Sintetizando, a Consulente pretende que o Conselho Regional de Coimbra da Ordem dos Advogados se pronuncie relativamente a um eventual conflito de interesses, do mandatário do ex-marido da sua constituinte, que nessa qualidade teve intervenção nos processos de regulação das responsabilidades parentais e de divórcio sem consentimento do outro cônjuge, perspectivando-se, também, que venha a intervir no processo de Inventário, considerando que, na pendência do matrimónio, o mesmo causídico assumiu a representação e o aconselhamento jurídico da sua constituinte em assunto de foro laboral.
Alega ainda a Consulente que, ao longo desse período, o Ilustre Colega, por força do exercício das suas funções ou da prestação dos seus serviços, mas também por ter desenvolvido uma relação de proximidade com a família, assumindo um papel de confidente e conselheiro em situações de litígio, tomou conhecimento de diversos factos que, presentemente, no âmbito dos referidos processos, poderão ser utilizados em prejuízo da sua constituinte.
Feito o enquadramento do pedido de parecer efectuado, cumpre, neste momento, aferir da competência do Conselho Regional de Coimbra da Ordem dos Advogados para a respectiva emissão.

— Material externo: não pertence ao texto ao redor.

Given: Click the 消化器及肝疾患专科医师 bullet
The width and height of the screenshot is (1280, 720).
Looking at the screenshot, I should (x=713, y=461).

Nos termos do disposto no artigo 54º, nº 1 alínea f) do Estatuto da Ordem dos Advogados, aprovado pela Lei nº 145/2015 de 9 de setembro, na sua versão actual (doravante designado por EOA), que compete aos Conselhos Regionais, no âmbito da sua competência territorial, “Pronunciar-se sobre as questões de carácter profissional;”.
A jurisprudência da Ordem dos Advogados tem sido unânime em definir como questões de carácter profissional todas as que assumam natureza estatutária, resultantes de regras, usos e costumes que regulam o exercício da advocacia, decorrentes, em especial, das normas dos Estatuto e de todo o leque de normas regulamentares exaradas ao abrigo do poder regulamentar próprio conferido à Ordem dos Advogados.
Considerando, de acordo com o supra vertido, que este Conselho Regional de Coimbra da Ordem dos Advogados é competente, material e territorialmente, cumpre emitir parecer quanto à questão suscitada no presente processo.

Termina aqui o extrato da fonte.